The Linux encryption adoption statistics tell a parallel story — administrators applying security hardening in one area (encryption) increasingly pair it with updated firewall infrastructure. Organizations that have migrated to RHEL 8+, Ubuntu 20.04+, or Debian 10+ gain nftables as a side effect of staying on supported distributions, without requiring a separate firewall migration decision.
FAQs
Is iptables still supported in 2026?
Yes, iptables is still functional in 2026 and remains widely deployed on legacy systems. The Netfilter Project has placed it in legacy maintenance mode, meaning it receives security fixes but no new features. New deployments should use nftables.
Does firewalld use iptables or nftables?
On RHEL 8+, Fedora 32+, and other current distributions, firewalld uses nftables as its backend.

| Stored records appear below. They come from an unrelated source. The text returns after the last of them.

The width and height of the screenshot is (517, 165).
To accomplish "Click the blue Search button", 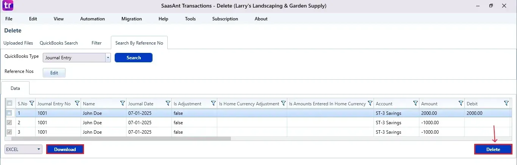I will click(134, 58).
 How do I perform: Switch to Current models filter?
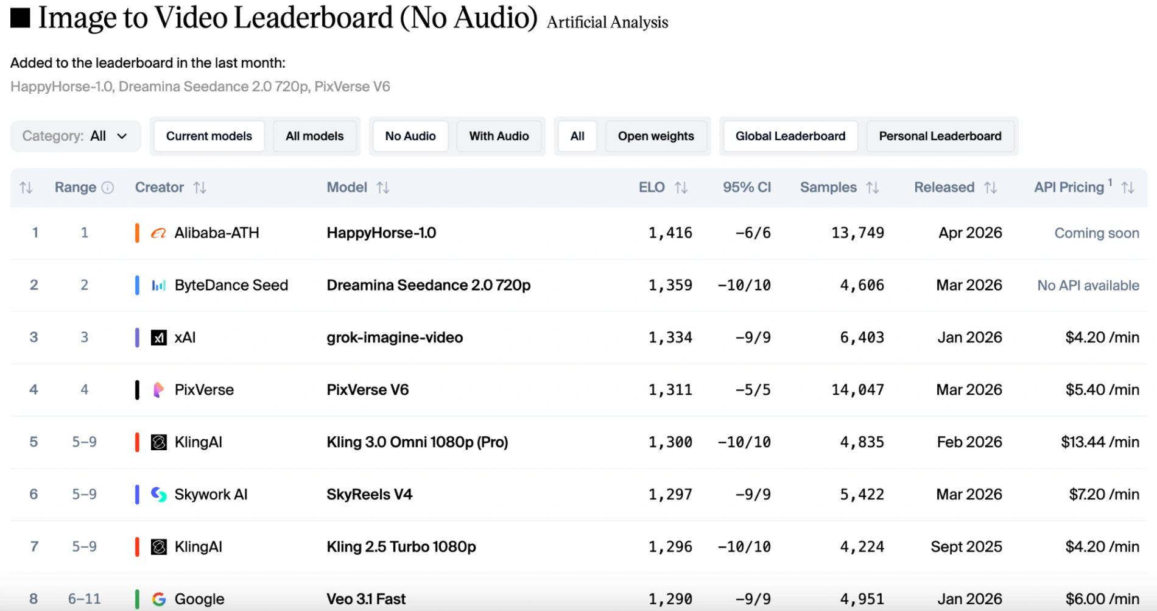[209, 136]
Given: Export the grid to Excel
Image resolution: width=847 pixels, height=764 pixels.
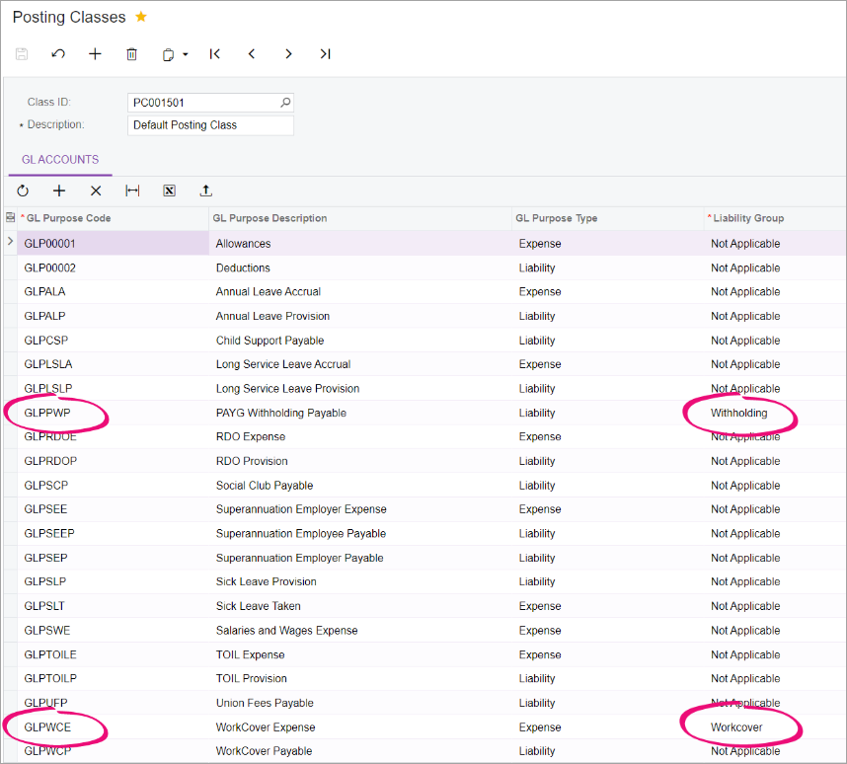Looking at the screenshot, I should [x=169, y=191].
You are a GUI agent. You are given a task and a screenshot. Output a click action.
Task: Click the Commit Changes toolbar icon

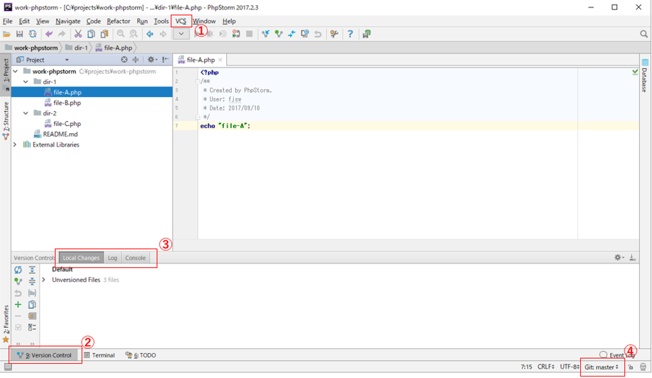point(278,34)
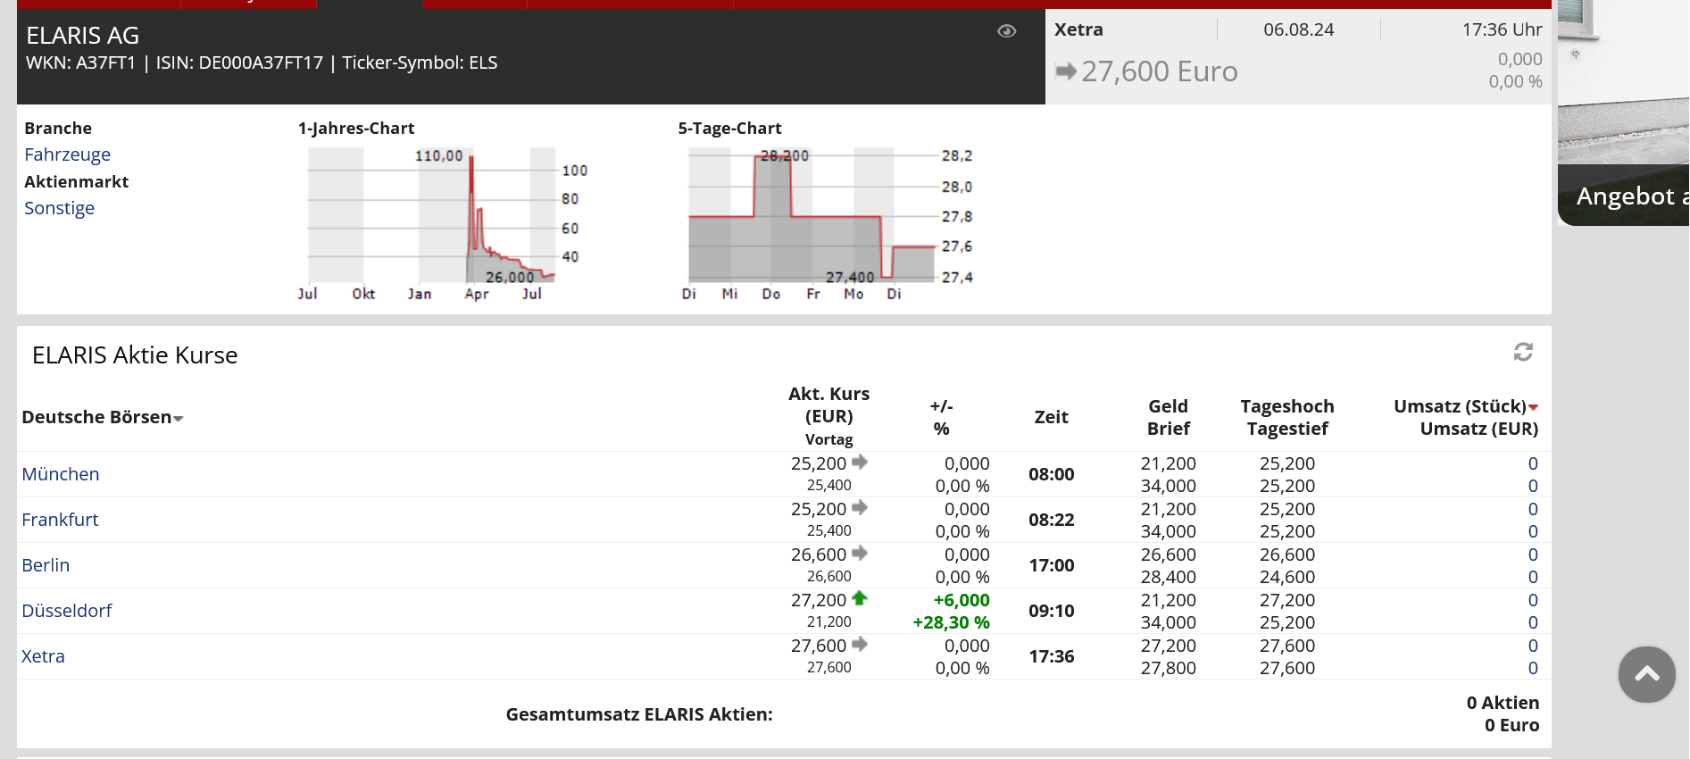
Task: Click grey arrow beside Xetra price 27,600
Action: coord(860,645)
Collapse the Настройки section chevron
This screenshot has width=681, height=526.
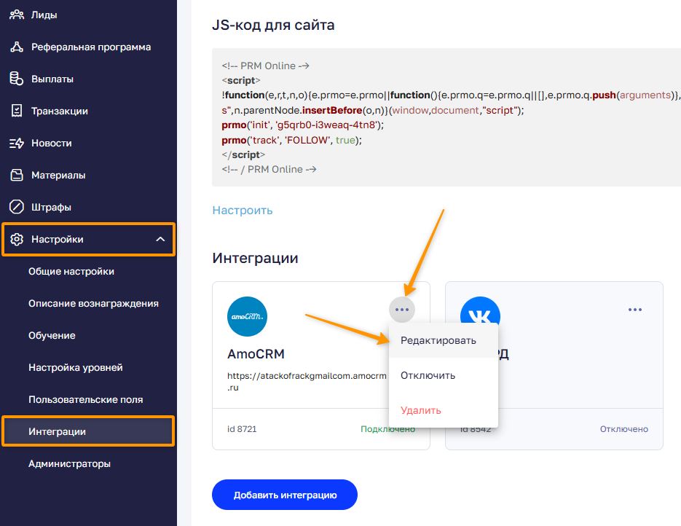(161, 239)
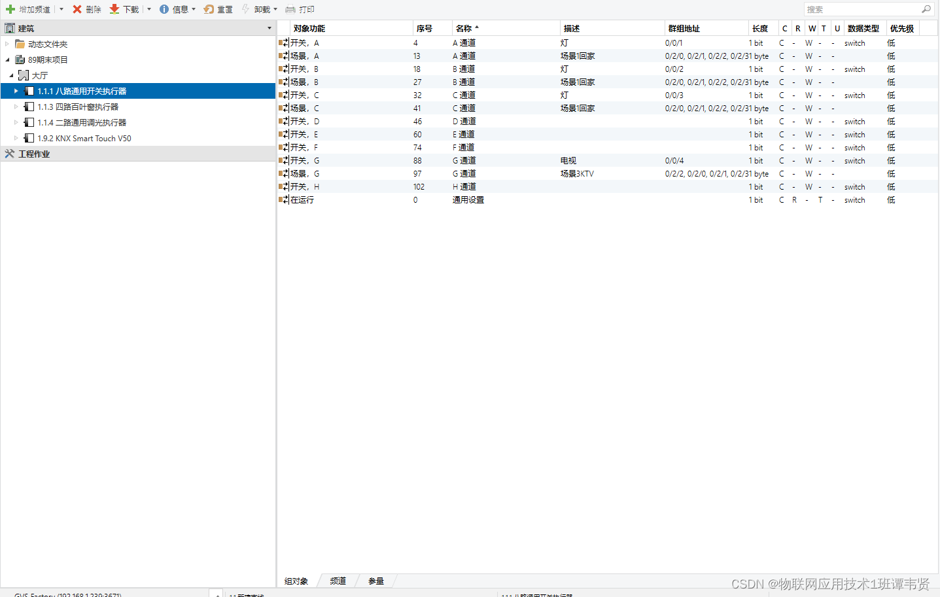Click the red X delete icon
The image size is (940, 597).
point(77,9)
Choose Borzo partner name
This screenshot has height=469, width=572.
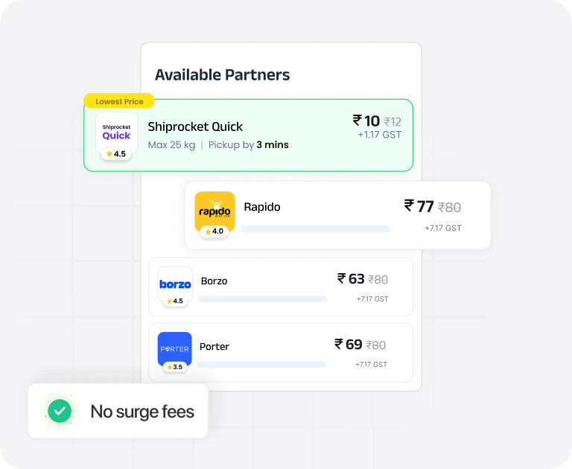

On RHEL 7 and older systems, it uses iptables. Administrators can verify by checking FirewallBackend in /etc/firewalld/firewalld.conf.
Which Linux distributions still use iptables by default in 2026?
Systems still running RHEL 7, CentOS 7, Ubuntu 18.04 LTS, or Debian 9 and earlier use iptables by default. All of these distributions have reached end of life. Supported distributions released after 2019 default to nftables.
What is the difference between nftables and firewalld?
nftables is the kernel-level packet filtering framework. firewalld is a management frontend that translates zone and service rules into nftables (or iptables) commands. They operate at different layers — firewalld configures nftables, not the other way around.
How widespread is nftables adoption in 2026?
nftables is the default firewall backend on all major Linux distributions released since 2019–2020. It dominates new deployments, cloud instances, and Kubernetes environments. Legacy servers running pre-2019 distributions remain the primary source of active iptables usage.